- Нос зажми, - посоветовал я ему, - дыши ртом.
Обратный путь мы совершали, напоминая то ли мародеров, то ли сумасшедших беженцев, таща ворох одежды и неся за шнурки несколько пар ботинок. Оркестранты в сапогах не ходят, а из нас всех лишь у Бальдура были не сапоги, а штиблеты.
- Отлично, - заявил Бальдур, - Так. Этого, из хора, одеть вон в то уродское пальто. Отто, возьми плащ и не высовывай из-под него свою чертову культяпку, музыканты однорукими обычно не бывают, а той рукой поддерживай этого, стукнутого. Если что, ты флейтист, а этот – ударные, они, которые на литаврах, обычно вот с такими идиотскими рожами… Ты, чудо сопливое, обнимай футляр контрабаса и делай интеллигентное лицо. Я сказал интеллигентное, а не дебильное. А ты своей целой рукой бережно прижимай к себе любимую скрипку…

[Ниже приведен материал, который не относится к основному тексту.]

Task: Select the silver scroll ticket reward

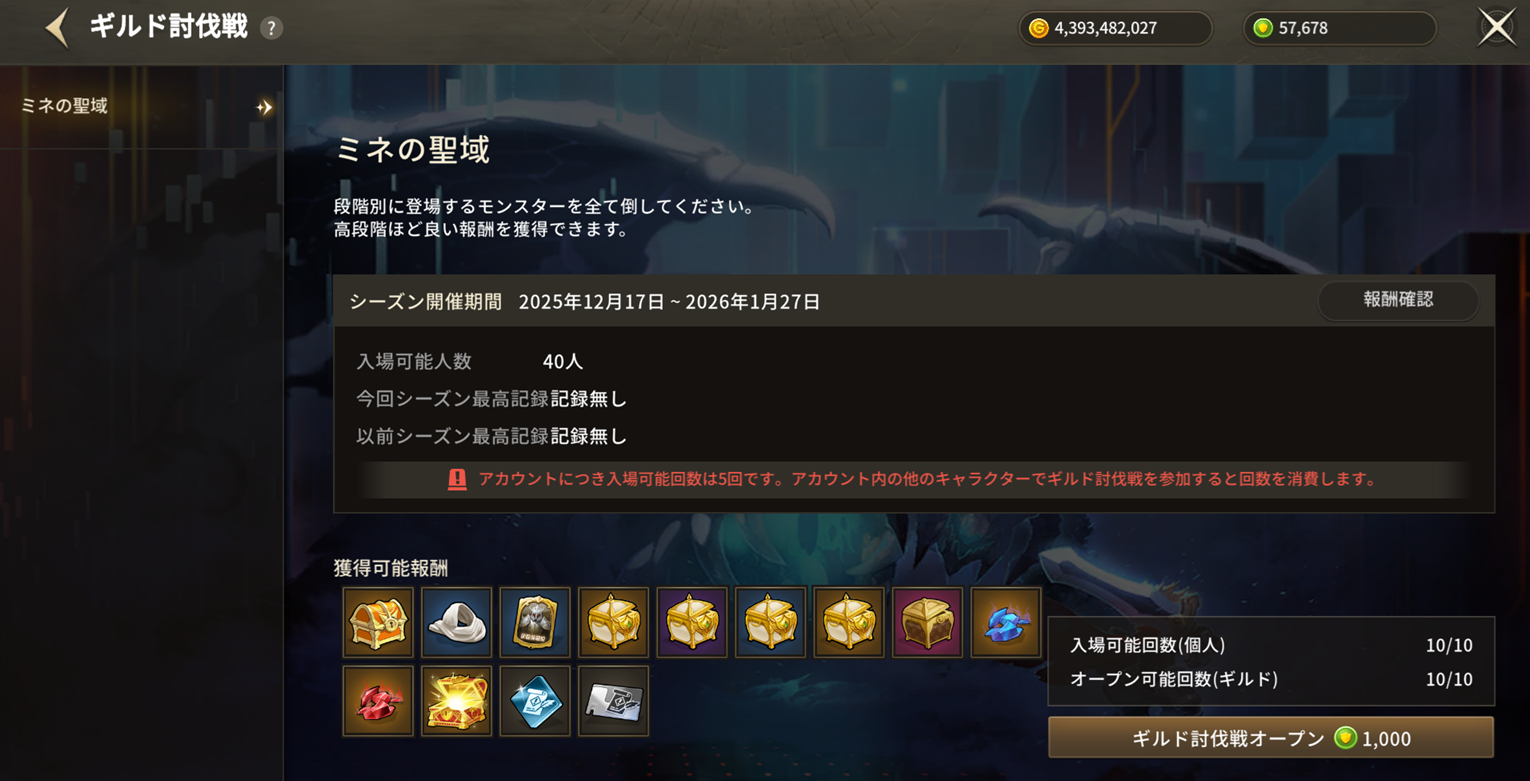Action: point(613,701)
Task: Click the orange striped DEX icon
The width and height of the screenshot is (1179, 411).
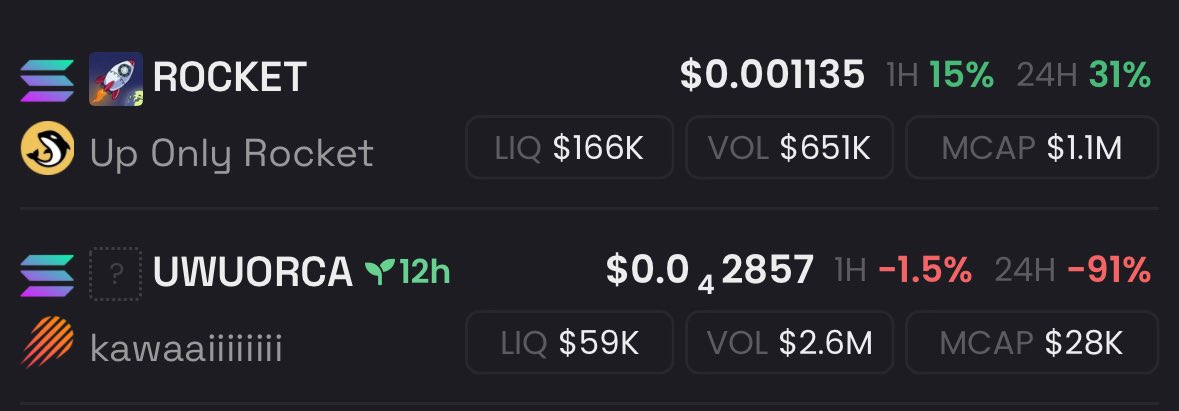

- А ты что намереваешься бережно прижимать к себе?..
- Как что? Мои бесценные партитуры, самолично мною расписанные. Не бойтесь, сыграть вас явно не попросят, а уж по поводу партитур я в случае чего разведу бодягу до завтрашнего полудня.
Все это он произносил, облачаясь в совершенно ужасный черный костюм, более приличествующий гробовщику, чем дирижеру венской филармонии. Самым ужасным было то, что брюки, которые были впору на бедрах, кончались где-то на середине икр.
- Твою мать. Отто, достань нож…
Бальдур тщательно поработал моим ножом, создав видимость того, что штаны не коротки, а просто ободраны снизу. Потом выдрал из одного башмака шнурок, из другого – язычок. Что ни говори, а в театре он толк знал.
- Да, вы все, кроме парня из хора. Быстро вспомнили еврейские фамилии и вообразили, что они ваши. Я понимаю, противно, но жить-то хочется, нет?
- Хочется, господин дирижер Ширахер, - ответил я.
- Э, не пойдет. «Р» надо произносить вроде того, как ты произносишь по-французски. И это… лучше уж Шумахер…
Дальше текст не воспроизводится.